Task.
For each record, copy the text exactly and omit any picture it holds.

Provided records.
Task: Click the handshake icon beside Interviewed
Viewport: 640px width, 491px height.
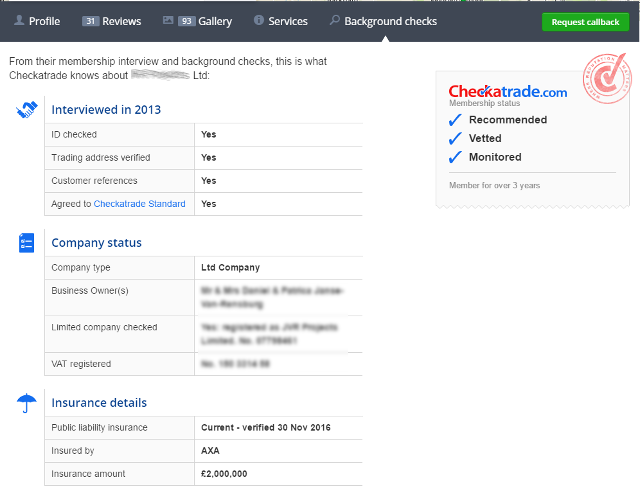Action: coord(27,110)
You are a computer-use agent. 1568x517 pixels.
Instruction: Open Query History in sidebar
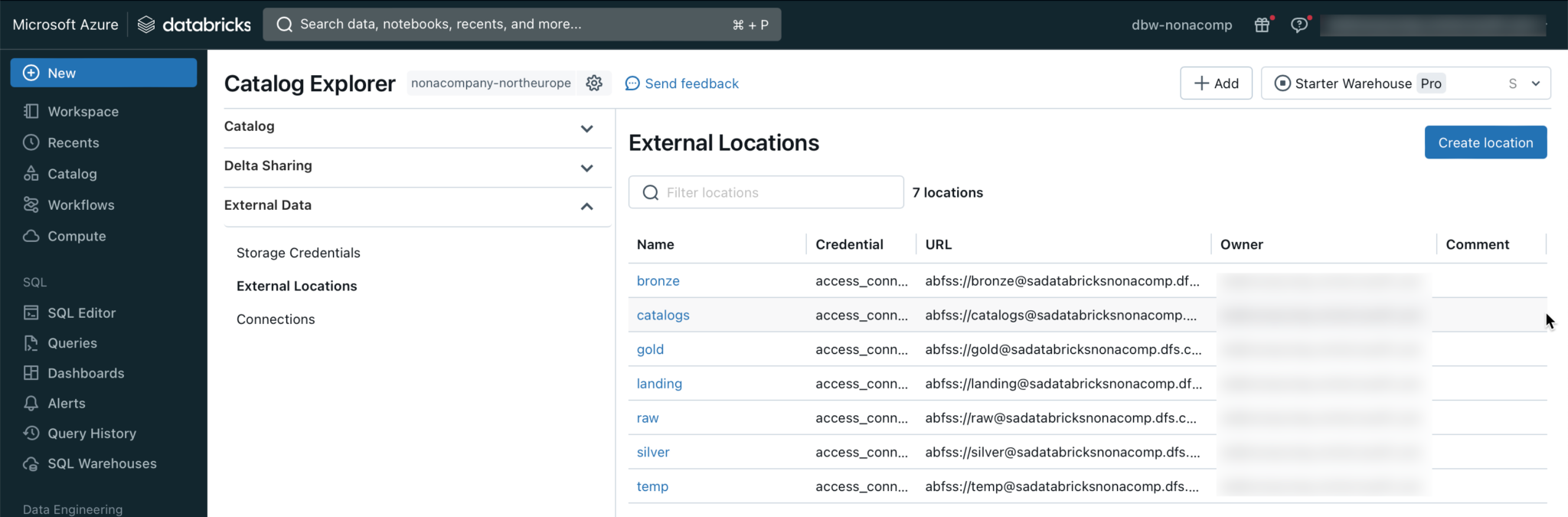92,434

Answer space.
Task: Click the handshake icon beside Interviewed
Viewport: 640px width, 491px height.
Action: coord(27,110)
You are a computer-use agent. 1568x517 pixels.
Instruction: Open Query History in sidebar
92,434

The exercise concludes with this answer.